Certes, Linda Nassar s’est limitée à l’expérience libanaise en étudiant les contributions de quatre critiques aux quotidiens libanais « An Nahar » (Le Jour) et « As-Safir » (L’Ambassadeur) : Abbas Beydoun, Aql al-‘Awit, Nazik Badir et Ali Nassr. Ceci étant, son livre ouvre la voie à la possibilité d’élargir l’étude à d’autres journaux libanais et arabes. Un tel effort pourrait permettre, sur une période historique plus étendue, de suivre de manière précise les transformations de la critique dans la presse arabe à la lumière de plusieurs questions, à commencer par l’étude comparée des caractéristiques de cette critique dans les journaux libanais et, à titre d’exemple, leurs homologues égyptiens. On peut aussi s’interroger : dans quelle mesure la presse de la diaspora arabe et celle des pays du Golfe ont-elles contribué au développement de cette critique ? Quelles sont les éventuelles différences entre la critique maghrébine et celle pratiquée au Mashrek ? Quelle a été la valeur ajoutée des universitaires arabes qui ont adapté leur discours critique et se sont libérés des appareils conceptuels pour renforcer les rangs des critiques littéraires et chercher, loin de l’austérité des milieux universitaires, la vitalité de la presse et la vigueur de la réception quotidienne par le grand public ?
Nombreuses donc sont les questions qui pourraient aboutir à des études ultérieures permettant de valoriser l’effort de Linda Nassar. Son ouvrage a su trouver l’équilibre entre la pondération requise dans un travail de recherche académique et la passion pour un sujet auquel elle est personnellement attachée. En effet, Linda Nassar s’emploie à disséquer un corpus qu’elle continue par ailleurs d’enrichir et de renouveler à travers ses propres contributions à la presse arabe.

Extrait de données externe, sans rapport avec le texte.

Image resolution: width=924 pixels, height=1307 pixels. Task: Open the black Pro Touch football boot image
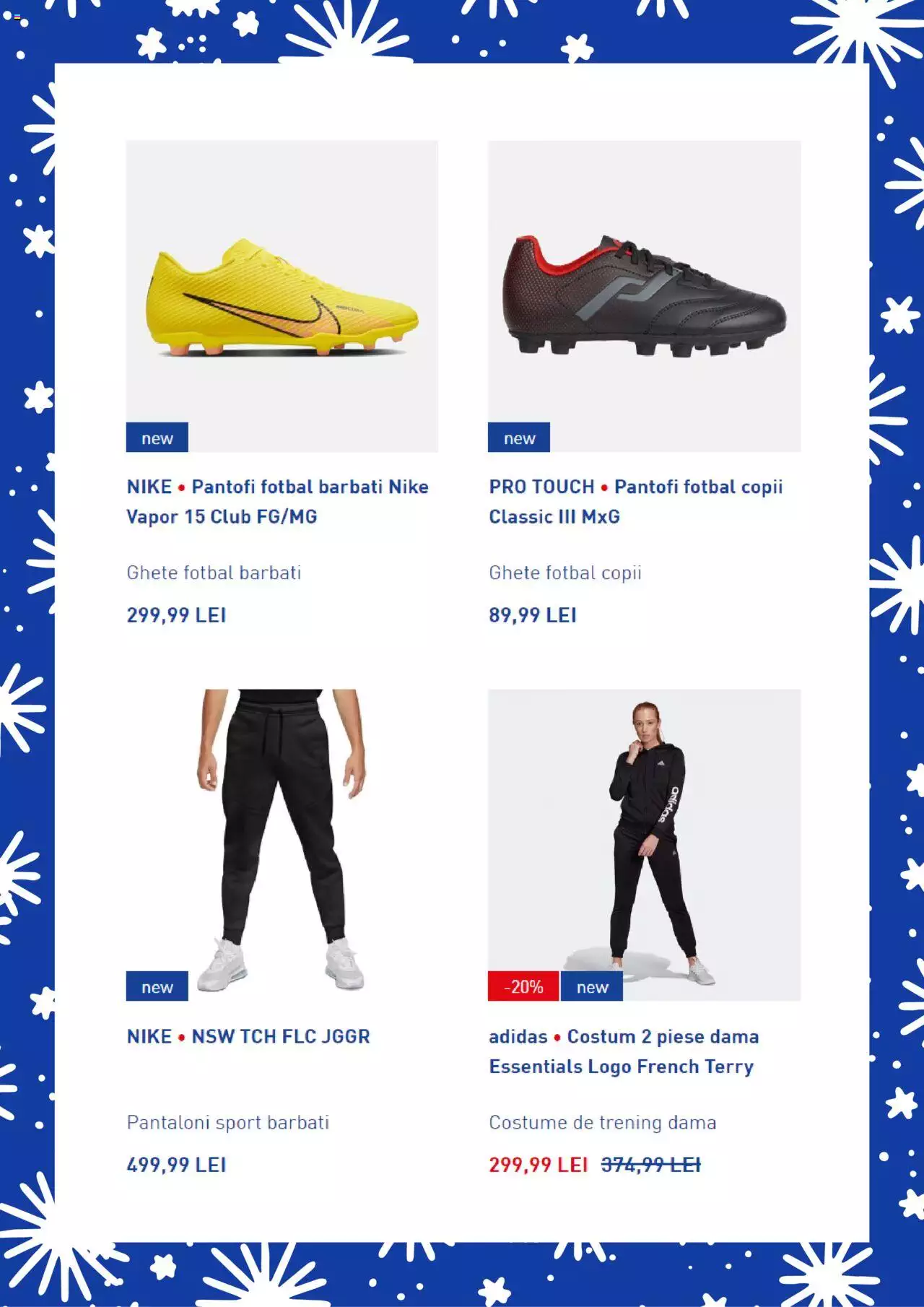point(644,296)
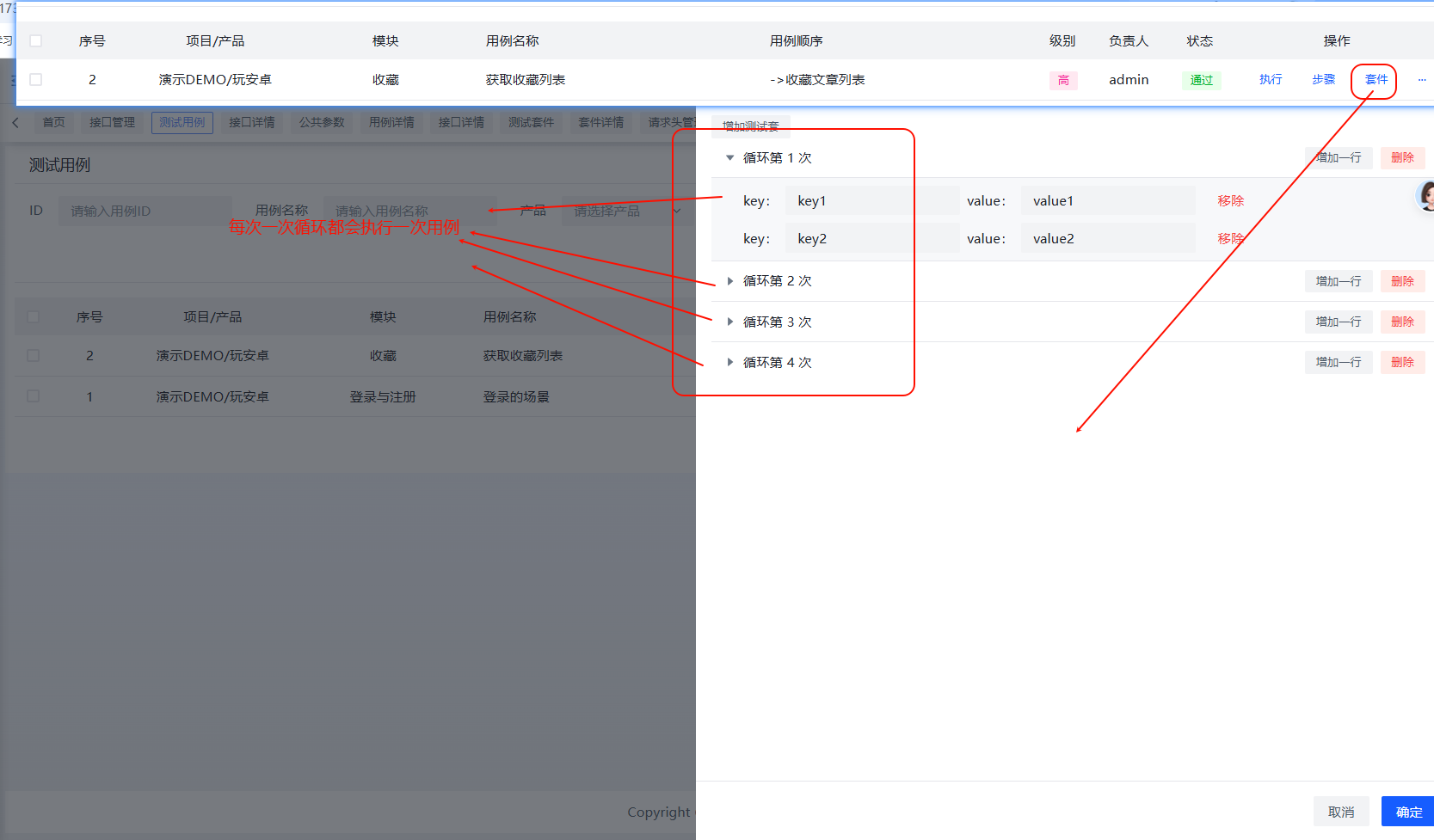The image size is (1434, 840).
Task: Click the avatar icon at right edge
Action: click(1425, 196)
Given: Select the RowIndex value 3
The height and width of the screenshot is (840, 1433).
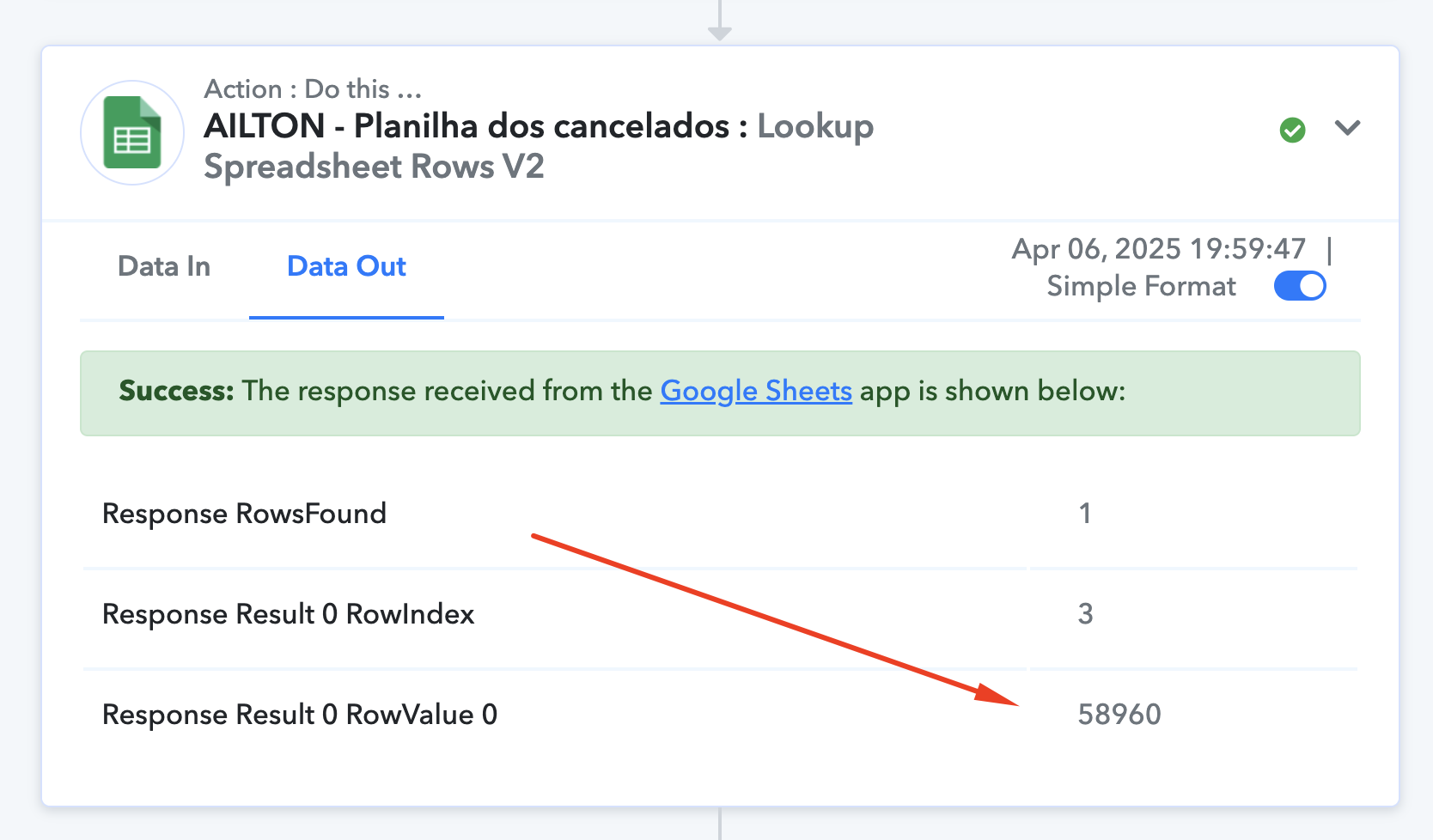Looking at the screenshot, I should (1085, 614).
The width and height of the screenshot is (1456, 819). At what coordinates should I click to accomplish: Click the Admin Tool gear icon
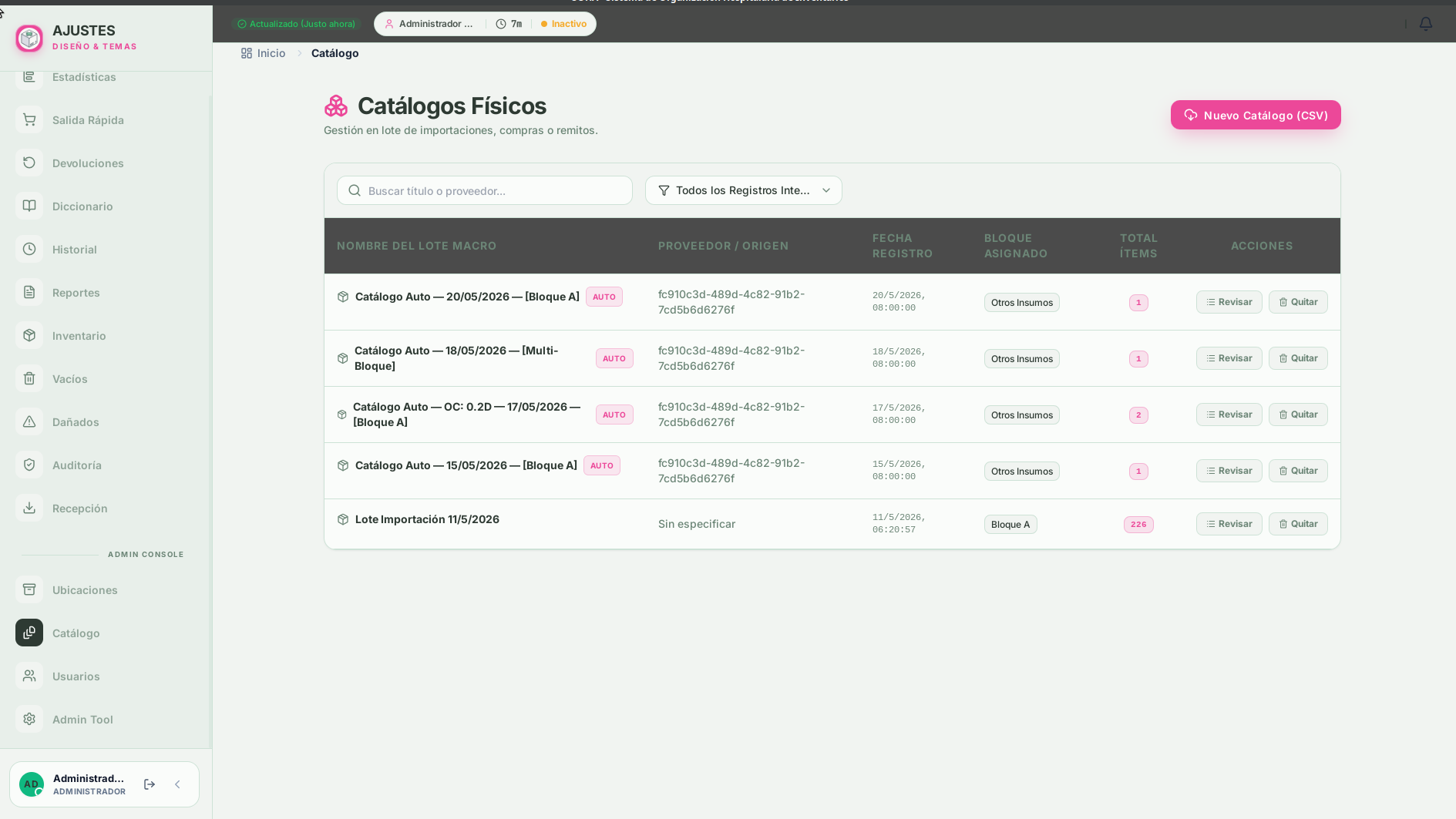pos(29,719)
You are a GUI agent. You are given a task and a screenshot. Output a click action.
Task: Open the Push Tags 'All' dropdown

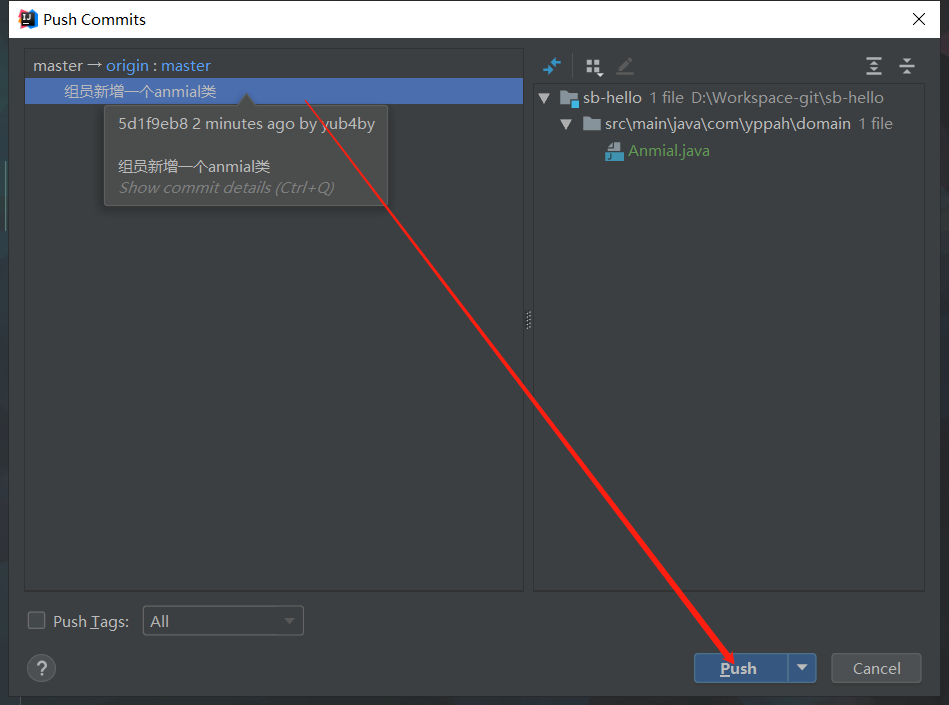pyautogui.click(x=223, y=621)
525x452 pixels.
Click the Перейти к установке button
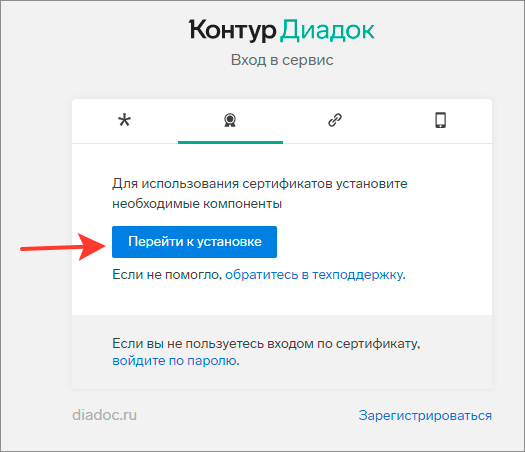pyautogui.click(x=194, y=242)
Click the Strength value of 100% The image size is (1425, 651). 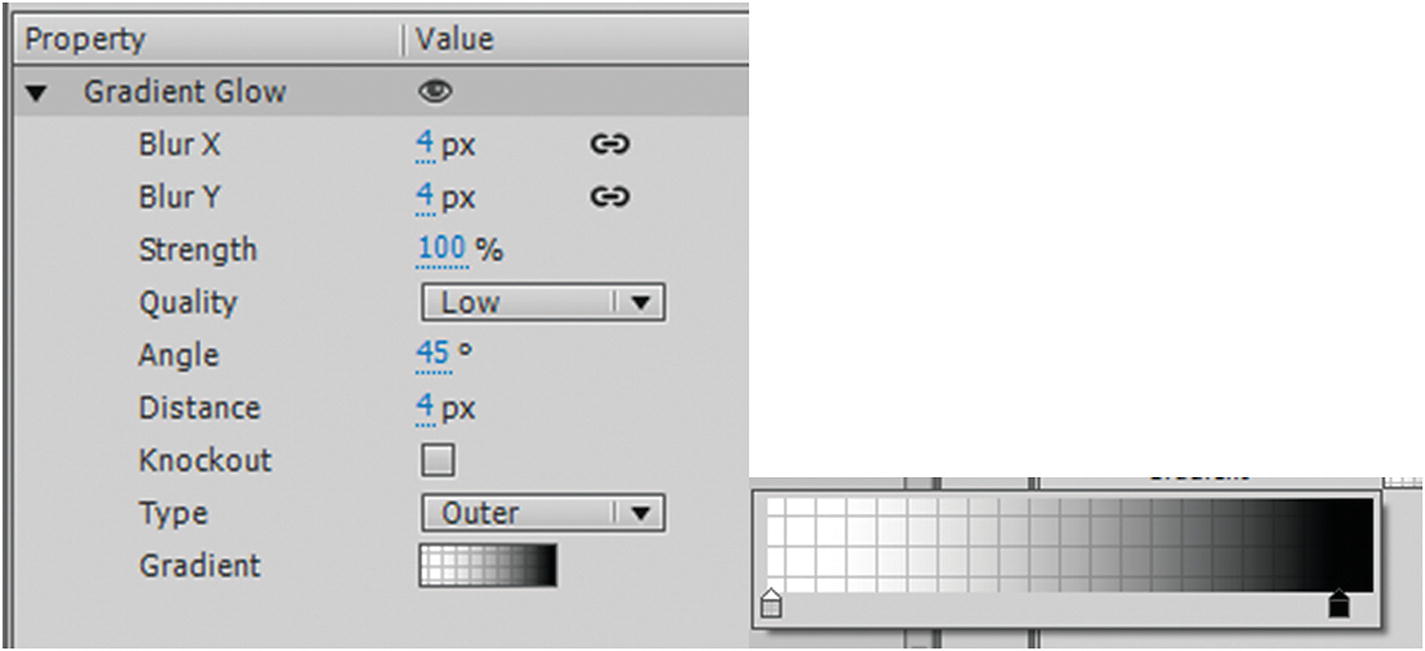(441, 249)
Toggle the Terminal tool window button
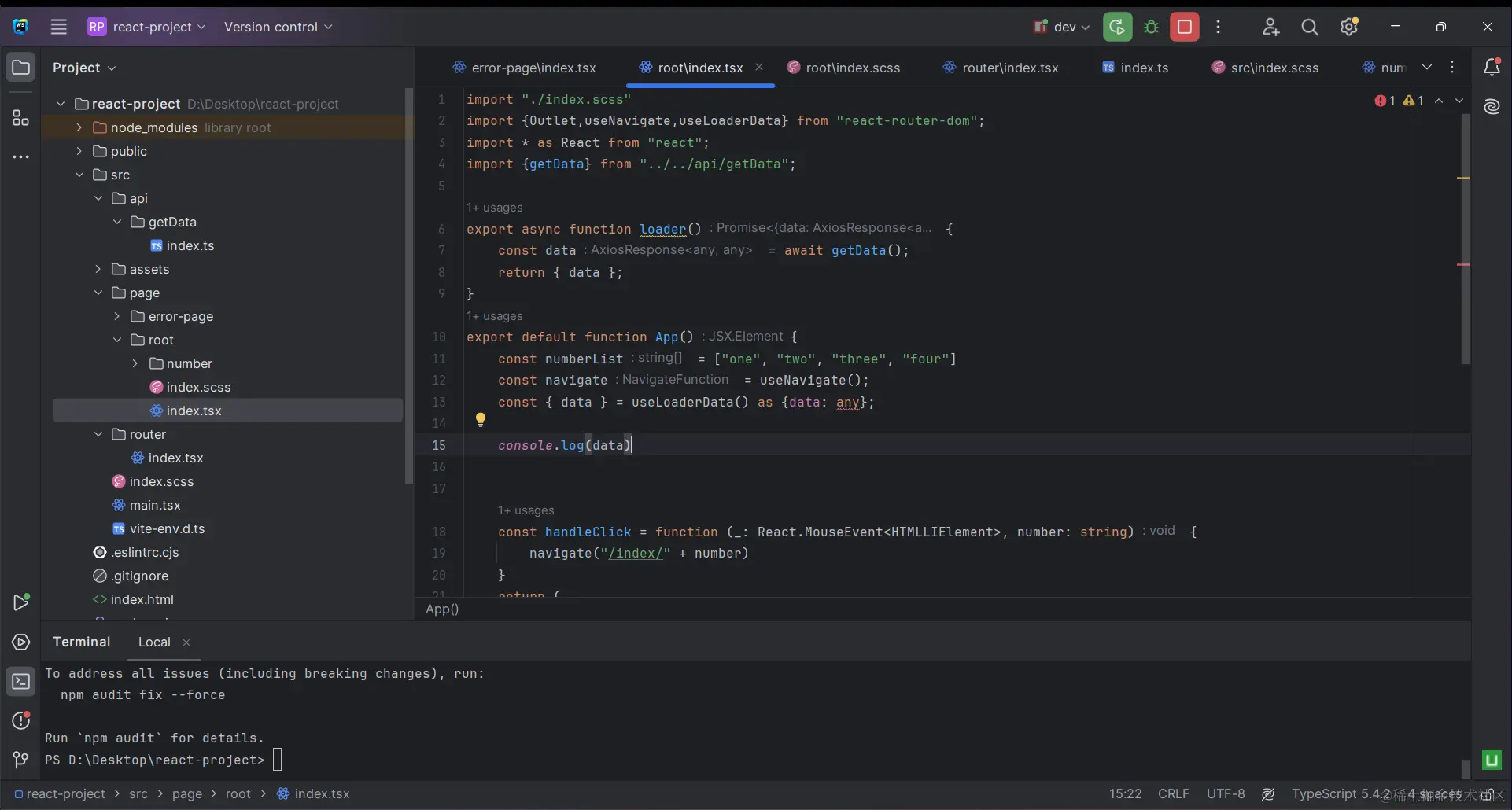This screenshot has width=1512, height=810. coord(21,682)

En attendant des études à venir de la part de Linda et d’autres collègues, on peut considérer son ouvrage comme une première étape majeure pour rendre justice à l’effort fourni par nos critiques littéraires dans leur quête aussi ardue que stimulante, visant à produire des articles inspirés de leurs lectures personnelles et passionnées tout en mobilisant des outils de la critique scientifique spécialisée et en respectant, dans une certaine mesure, la rigueur qui la caractérise.
En outre, il convient de reconnaître que le grand public se tourne rarement vers la critique produite dans le cadre des études académiques et des ouvrages spécialisés. Rendue fade aussi bien par la rigidité de ses méthodes que par la complexité de ses appareils conceptuels, cette critique finit souvent par l’exaspérer. C’est pour cette raison que les critiques publiées dans les journaux et les plateformes en ligne sont plus à sa portée et mieux adaptées à ses capacités de compréhension. Par conséquent, il est indispensable de s’intéresser et d’étudier ces articles, d’abord pour favoriser le développement de ce genre de critique et ensuite pour garantir un minimum de sérieux et de pondération dans notre espace littéraire.